これが、わたしが小さな頃から見ている夢の真実だった。わたしの遠い祖先、ミネの物語だった。三歳だったわたしに、お母さんが伝えてくれた物語だ。
遠い遠い昔に、ミネは、まさにここで死んだのだ。大切な娘を残して……。
わたしは泣いていた。そっと、わたしの肩にお父さんが手を置いた。お父さんを見上げると、お父さんの顔は楠を見上げていた。

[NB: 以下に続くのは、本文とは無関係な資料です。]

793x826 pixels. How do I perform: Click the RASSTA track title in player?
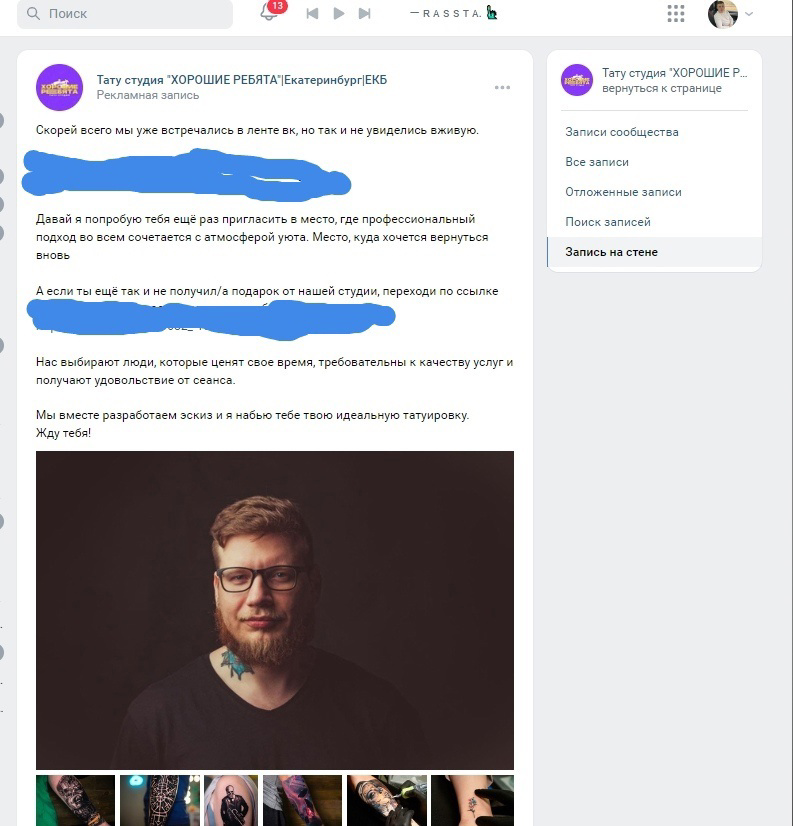[446, 14]
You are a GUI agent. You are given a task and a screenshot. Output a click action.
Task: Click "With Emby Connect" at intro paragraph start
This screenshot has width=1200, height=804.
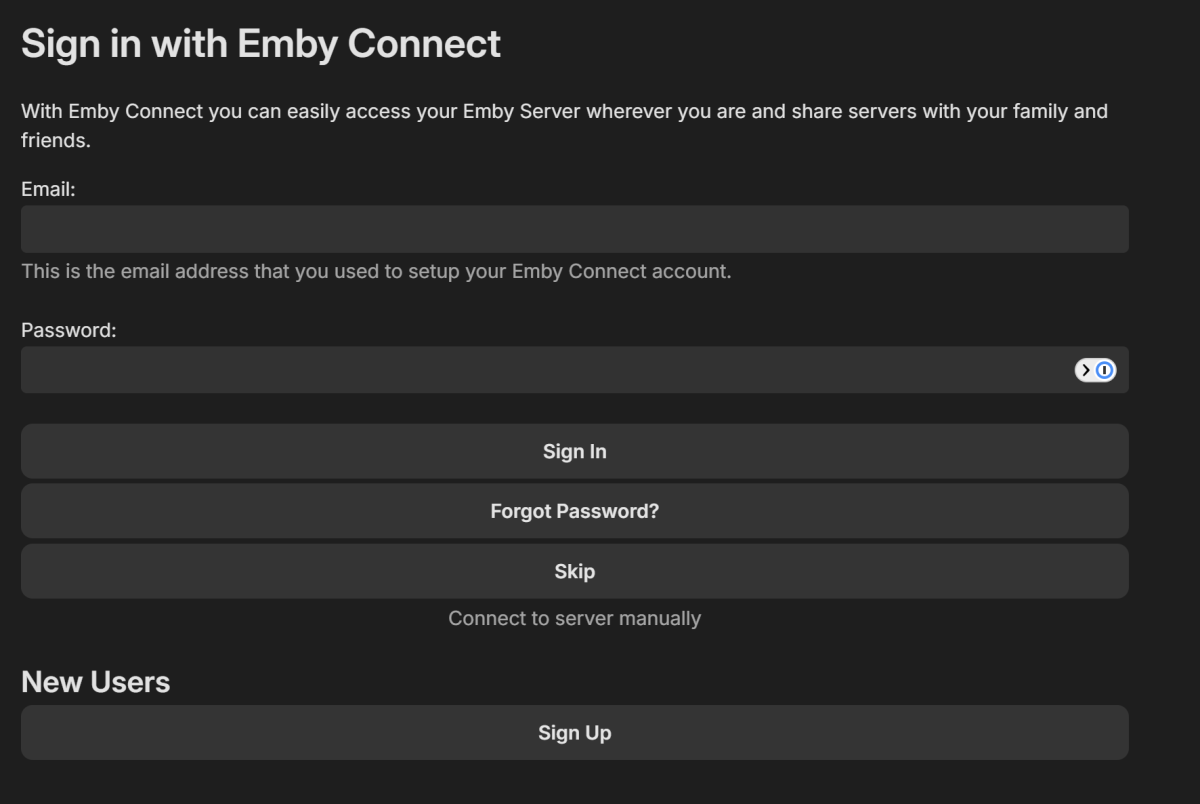coord(111,111)
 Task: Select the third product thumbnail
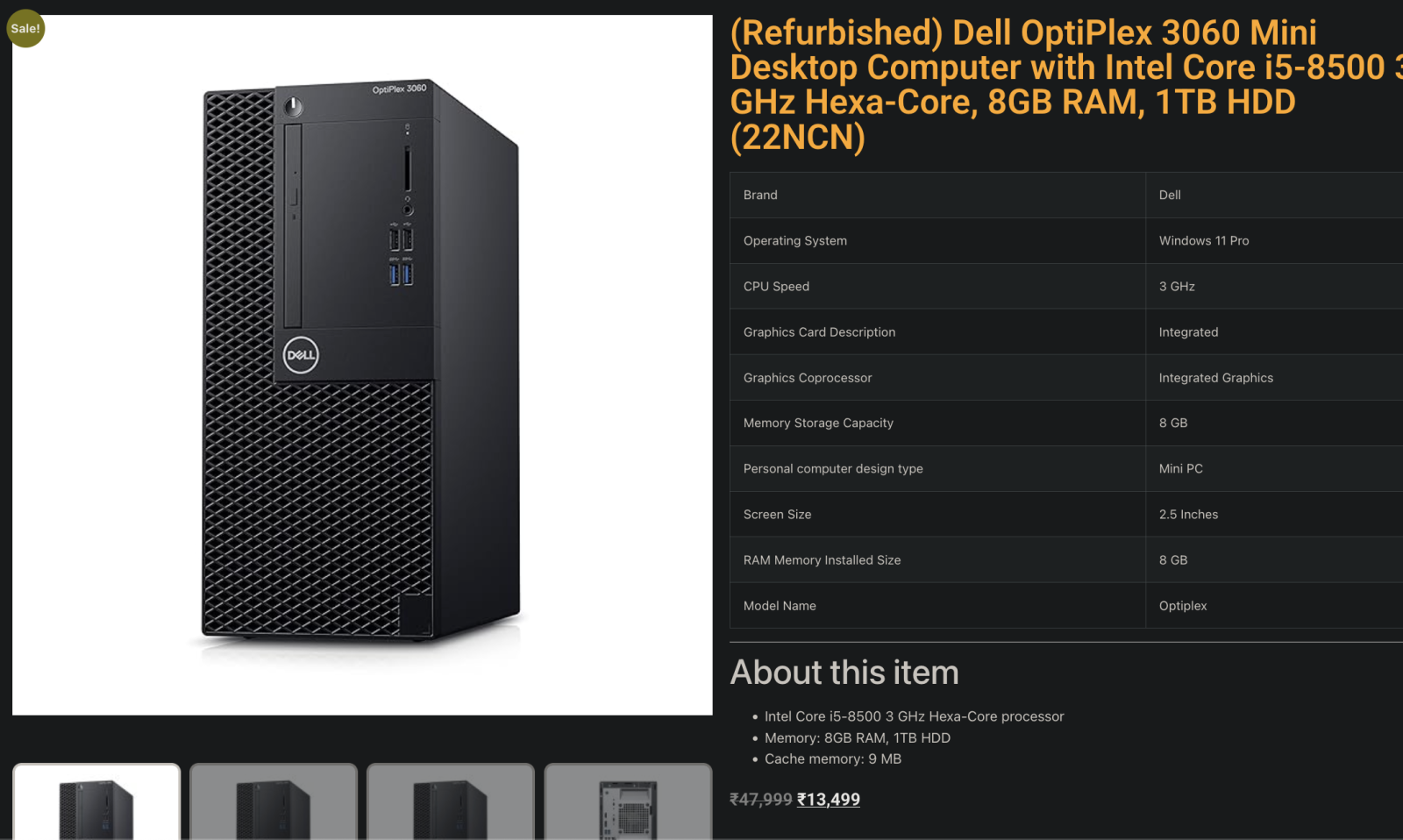[x=451, y=802]
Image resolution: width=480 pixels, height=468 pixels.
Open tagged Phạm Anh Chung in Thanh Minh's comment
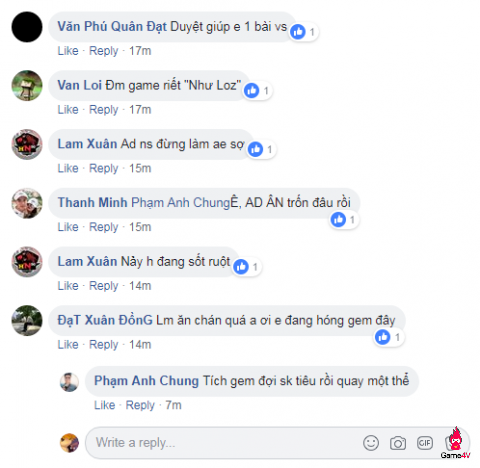180,203
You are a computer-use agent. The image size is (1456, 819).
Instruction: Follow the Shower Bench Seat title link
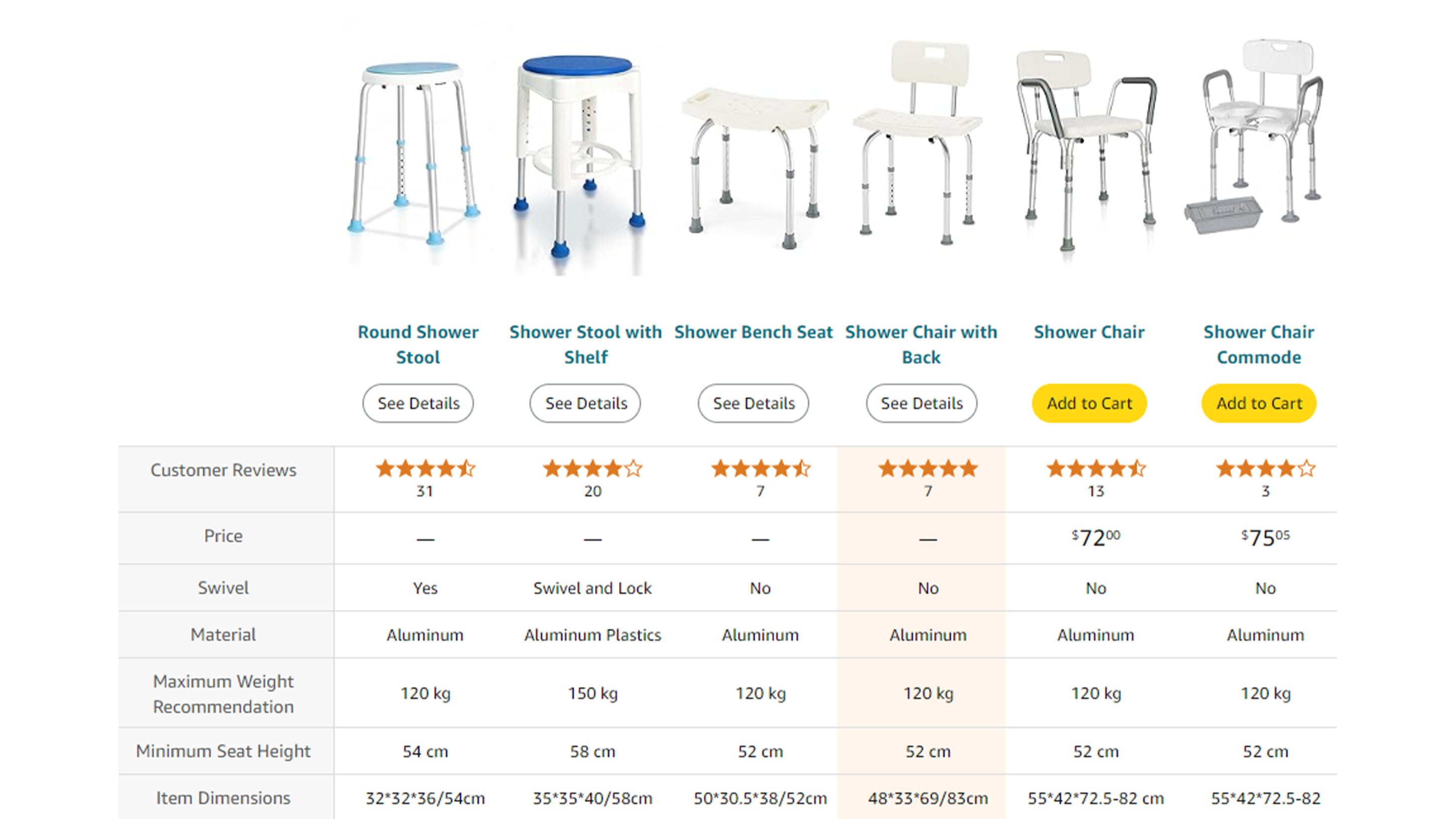[x=754, y=332]
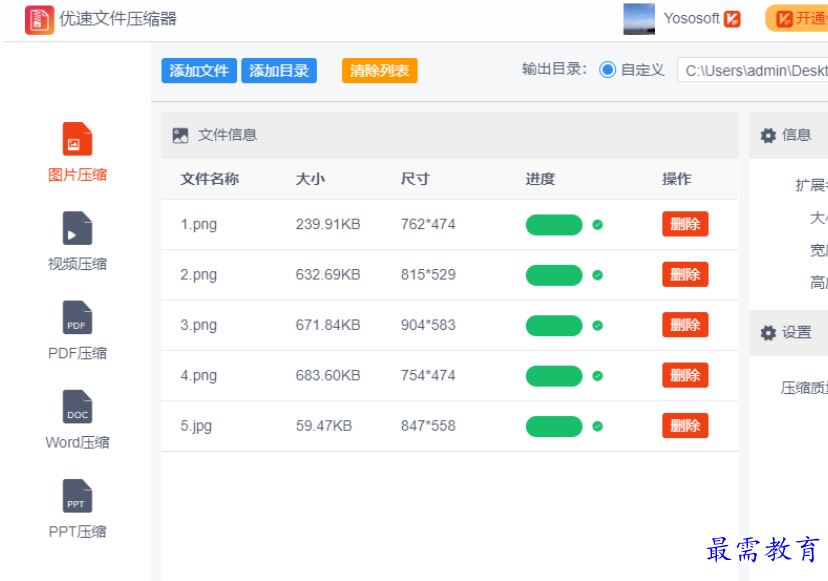The width and height of the screenshot is (828, 581).
Task: Click the orange 开通 VIP button
Action: (798, 19)
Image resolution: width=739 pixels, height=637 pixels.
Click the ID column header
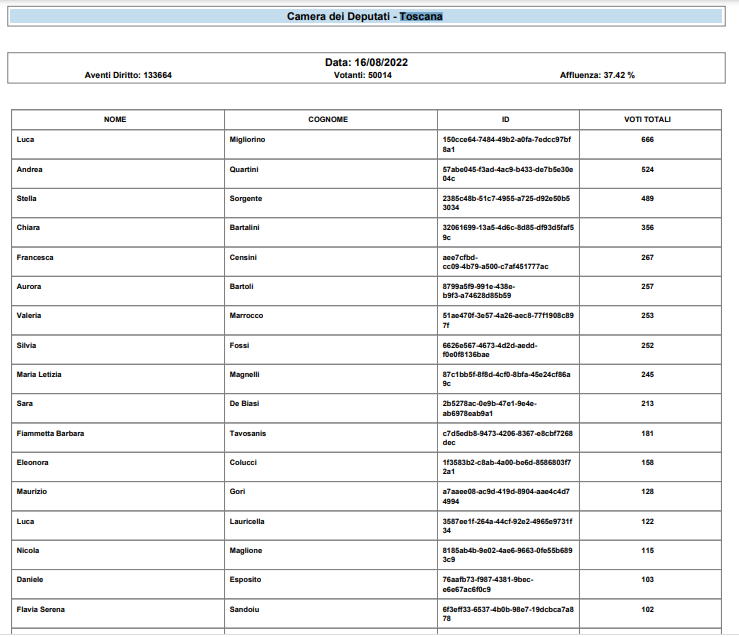click(506, 120)
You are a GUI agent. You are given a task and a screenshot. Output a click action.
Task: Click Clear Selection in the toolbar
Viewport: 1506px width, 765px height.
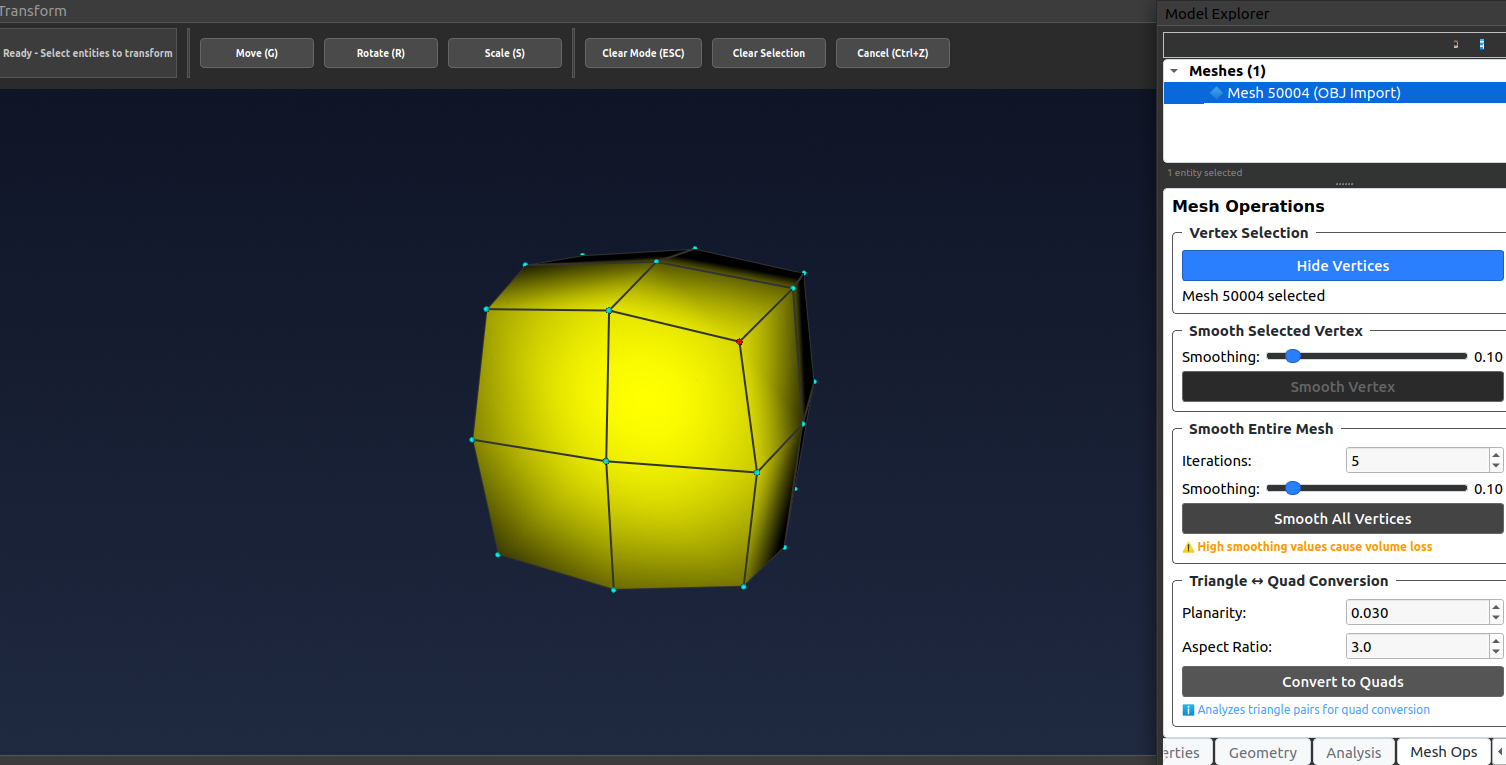768,52
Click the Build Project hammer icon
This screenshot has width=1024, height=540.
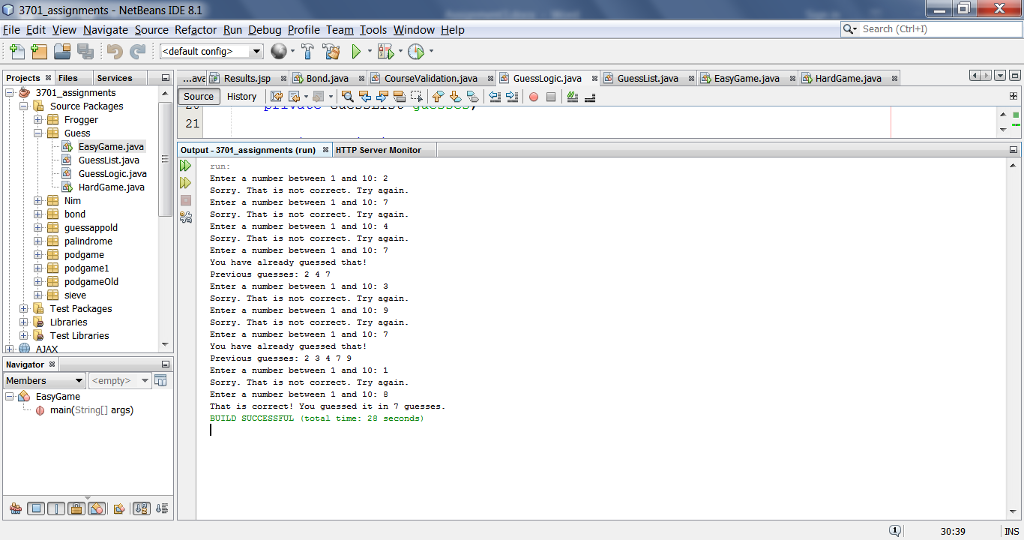307,51
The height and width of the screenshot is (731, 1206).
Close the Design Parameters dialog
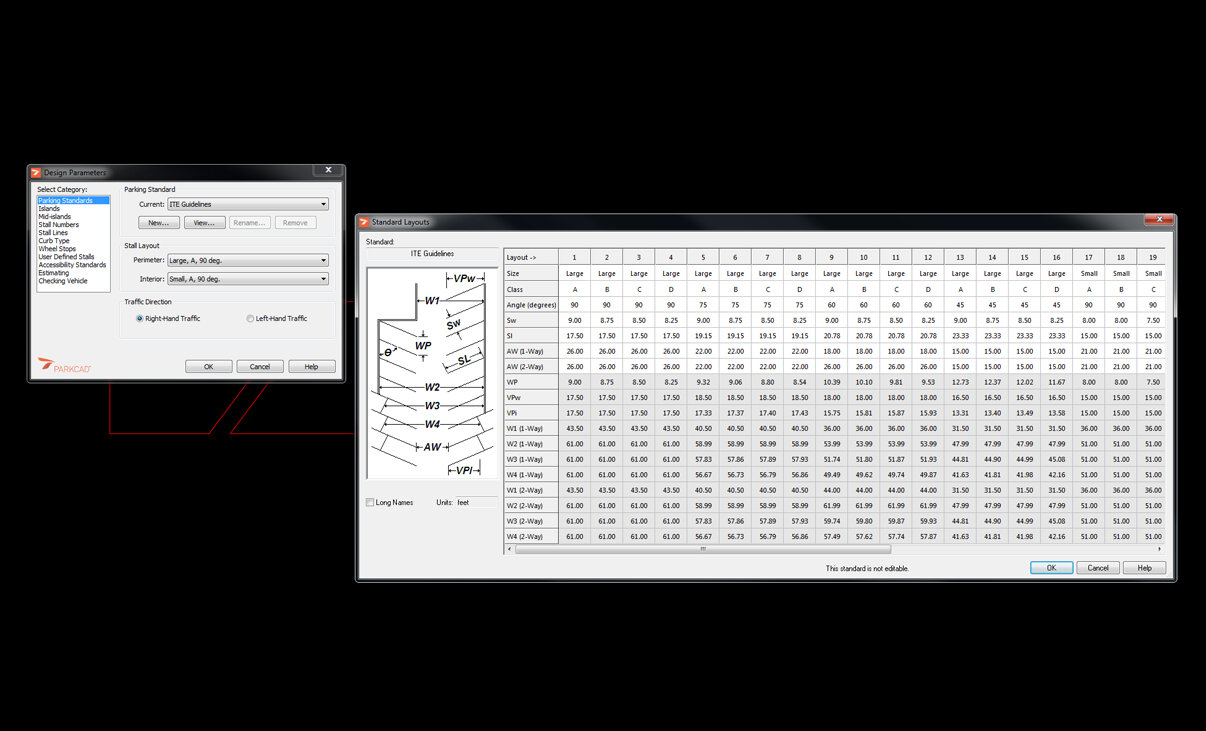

横を見ると美海ちゃんも泣いていた。いつもは騒がしい大地くんも黙っていた。鼻先を赤くしたお母さんを、大地くんが見上げる。それに気づいた秋穂さんは、何か言おうとしたけれど、何も言わずに大地くんを抱きしめた。圭介おじさんは、秋穂さんや子どもたちを見つめていた。愛おしそうな表情だった。
「こっちに来て」
輝葉姫は、わたしと美海ちゃんと大地くんに手招きした。大地くんを真ん中に挟んで、肩をぶつけるように、輝葉姫の前に三人並んだ。
何をする気だろう?
そう思った瞬間に、輝葉姫が、わたしたちを腕の中に抱きしめていた。
「たったこの前まで小さかった美樹ちゃんと秋ちゃんは、いつの間にか立派なお母さんになっちゃって。ほんのこの前まで豆粒くらいに小さかった千代ちゃんは、いつの間にかおばあちゃんになってた。多分あなたたちもそうなんだろうね……。でも今日のこと、忘れないで」
大地くんにはその姿は見えない。でも、大地くんは、何かを感じたのか黙って、まっすぐ楠を見上げていた。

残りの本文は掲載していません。